Toho’s other breakout kaiju star of the 1950s. I’ve always felt that what sets Rodan (1956) apart from its brethren is its wild primordial quality. Godzilla has some of that too, of course, but it’s intertwined with something else…something more divine and folkloric. Rodan is a rawer terror; a colossus forged in the darkest mantles of the earth that has waited eons to bubble up and destroy us. These qualities are reflected in Rodan’s design, which is less abstracted from its prehistoric forebears than Godzilla’s (though still kaiju-like in key respects, such as the bulbous eyes and exaggerated brow ridge) and re-enforced by the creature’s gurgling, bass-heavy motif provided by the maestro Akira Ifukube.
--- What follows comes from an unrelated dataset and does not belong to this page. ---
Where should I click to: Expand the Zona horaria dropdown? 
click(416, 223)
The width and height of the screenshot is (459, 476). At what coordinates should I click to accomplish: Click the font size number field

Rodan has a long association with fire and/or lava (he’s often sleeping in a volcano, or awakening from within a volcano, or getting some sort of volcanic power upgrade) so I thought it’d be fun to have him screeching from atop an erupting summit. The magma flow on the base was, to my surprise, one of the more challenging aspects of the whole sculpture, and something I’d like to work on improving in the future. Getting the right color and texture of the streams without it looking like just a bunch of long orangey-red blobs is really tricky. As for the kaiju, I’m quite pleased with the pose this guy settled into. Sometimes these things look more dynamic in my head than they do as completed sculptures, but here it’s easy for me to imagine Rodan belting out one of his piercing squawks before taking to the sky.

Credit, as always, to the original designers: sculptor Teizo Toshimitsu and suit designers Yasuei & Kanju Yagi.